A pesquisa foi realizada com amostras de sangue, líquido cefalorraquidiano (fluido biológico produzido e armazenado no cérebro) e tecidos de 32 pacientes mortos por chikungunya no Estado do Ceará. 

“Também foram analisadas amostras de sangue de 39 pacientes que não evoluíram para casos graves e 15 doadores de sangue saudáveis”, explicam os cientistas. “Além disso, realizamos experimentos in vitro para determinar os mecanismos de entrada do vírus no sistema nervoso central.”

De acordo com os pesquisadores, o vírus CHIKV invade o sistema nervoso central e causa danos neurológicos por dois mecanismos distintos. 

“Os monócitos, células do sistema imunológico, são infectados pelo vírus e, de modo similar ao cavalo de Troia da mitologia grega, as células infectadas o levam para dentro do sistema nervoso central, onde o CHIKV é liberado e causa danos neurológicos”, relatam.

“Essa estratégia permite que o vírus disperse as defesas do sistema imunológico, o que pode tornar o tratamento da infecção ainda mais desafiador.”

O estudo também mostra que o vírus CHIKV infecta as células da barreira hematoencefálica, formada por células que formam uma barreira justa e compacta para proteger o sistema nervoso central e o cérebro. 


“Ela funciona como um filtro, permitindo a entrada de nutrientes e oxigênio, enquanto bloqueia a entrada de toxinas e patógenos presentes no sangue”, destacam os cientistas. 

“O vírus altera duas proteínas, a PECAM-1, que fica na membrana e mantém as células unidas, mas é fragmentada pelo CHIKV, criando brechas na barreira.
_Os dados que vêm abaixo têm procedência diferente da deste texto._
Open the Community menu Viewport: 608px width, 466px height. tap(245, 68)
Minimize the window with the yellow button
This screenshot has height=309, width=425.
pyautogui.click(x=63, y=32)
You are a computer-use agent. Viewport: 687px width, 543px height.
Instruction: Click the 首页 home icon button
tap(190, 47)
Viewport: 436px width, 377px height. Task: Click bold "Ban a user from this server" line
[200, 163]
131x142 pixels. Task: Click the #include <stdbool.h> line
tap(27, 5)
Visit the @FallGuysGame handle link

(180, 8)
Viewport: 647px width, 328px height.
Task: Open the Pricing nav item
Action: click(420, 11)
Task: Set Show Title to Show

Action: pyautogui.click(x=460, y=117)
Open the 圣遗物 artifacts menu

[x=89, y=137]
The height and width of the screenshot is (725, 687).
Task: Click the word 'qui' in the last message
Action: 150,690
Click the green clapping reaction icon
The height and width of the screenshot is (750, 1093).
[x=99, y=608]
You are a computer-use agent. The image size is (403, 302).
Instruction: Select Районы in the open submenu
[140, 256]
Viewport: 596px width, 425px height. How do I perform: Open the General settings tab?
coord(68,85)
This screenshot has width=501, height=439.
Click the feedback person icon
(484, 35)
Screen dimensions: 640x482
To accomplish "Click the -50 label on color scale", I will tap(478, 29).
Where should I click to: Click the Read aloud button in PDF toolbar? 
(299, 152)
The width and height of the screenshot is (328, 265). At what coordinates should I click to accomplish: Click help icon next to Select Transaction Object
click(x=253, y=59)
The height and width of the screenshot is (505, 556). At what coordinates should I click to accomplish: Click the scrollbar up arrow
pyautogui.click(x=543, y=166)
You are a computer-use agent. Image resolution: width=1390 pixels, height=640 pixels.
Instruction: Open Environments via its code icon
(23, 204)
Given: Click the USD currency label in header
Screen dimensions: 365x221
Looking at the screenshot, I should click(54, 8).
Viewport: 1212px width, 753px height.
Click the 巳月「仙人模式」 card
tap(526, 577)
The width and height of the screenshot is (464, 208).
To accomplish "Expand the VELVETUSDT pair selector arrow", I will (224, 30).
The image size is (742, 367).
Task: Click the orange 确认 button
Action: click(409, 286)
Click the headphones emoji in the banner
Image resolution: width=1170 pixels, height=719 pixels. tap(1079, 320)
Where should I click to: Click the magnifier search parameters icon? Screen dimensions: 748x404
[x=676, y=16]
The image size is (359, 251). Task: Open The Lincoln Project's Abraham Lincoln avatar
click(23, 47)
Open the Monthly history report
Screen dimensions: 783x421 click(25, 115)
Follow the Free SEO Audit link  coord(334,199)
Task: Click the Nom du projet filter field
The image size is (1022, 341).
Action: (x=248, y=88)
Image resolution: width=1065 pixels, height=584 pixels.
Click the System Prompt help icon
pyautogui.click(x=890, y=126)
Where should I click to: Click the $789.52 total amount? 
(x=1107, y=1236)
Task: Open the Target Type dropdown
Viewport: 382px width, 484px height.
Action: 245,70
Já a ZO-1, que está no interior da célula, também ajuda na união, porém é aumentada e deslocada para a membrana pela infecção.”

“Essas alterações aumentam a permeabilidade da barreira hematoencefálica, permitindo a entrada do CHIKV no sistema nervoso central e contribuindo para complicações neurológicas”, concluem os pesquisadores.

“A pesquisa esclarece sobre os mecanismos biológicos por trás dos casos graves e fatais de chikungunya, fornecendo conhecimento para o desenvolvimento de novos tratamentos eficazes. Também identificou potenciais biomarcadores de risco, que podem ajudar a identificar pacientes com alto risco de complicações.”

Os cientistas enfatizam que o estudo pode contribuir para melhores práticas clínicas. 

“É essencial compreender a doença, pois as epidemias provavelmente continuarão caso não haja a implementação de programas de imunização."

A pesquisa foi conduzida por uma equipe internacional e multidisciplinar de virologistas, médicos, epidemiologistas, clínicos e físicos médicos. 

Ao todo foram 56 pesquisadores da University of Kentucky e University of Texas Medical Branch (Estados Unidos), USP, Unicamp, Laboratório Central de Saúde Pública do Ceará e Imperial College London (Reino Unido).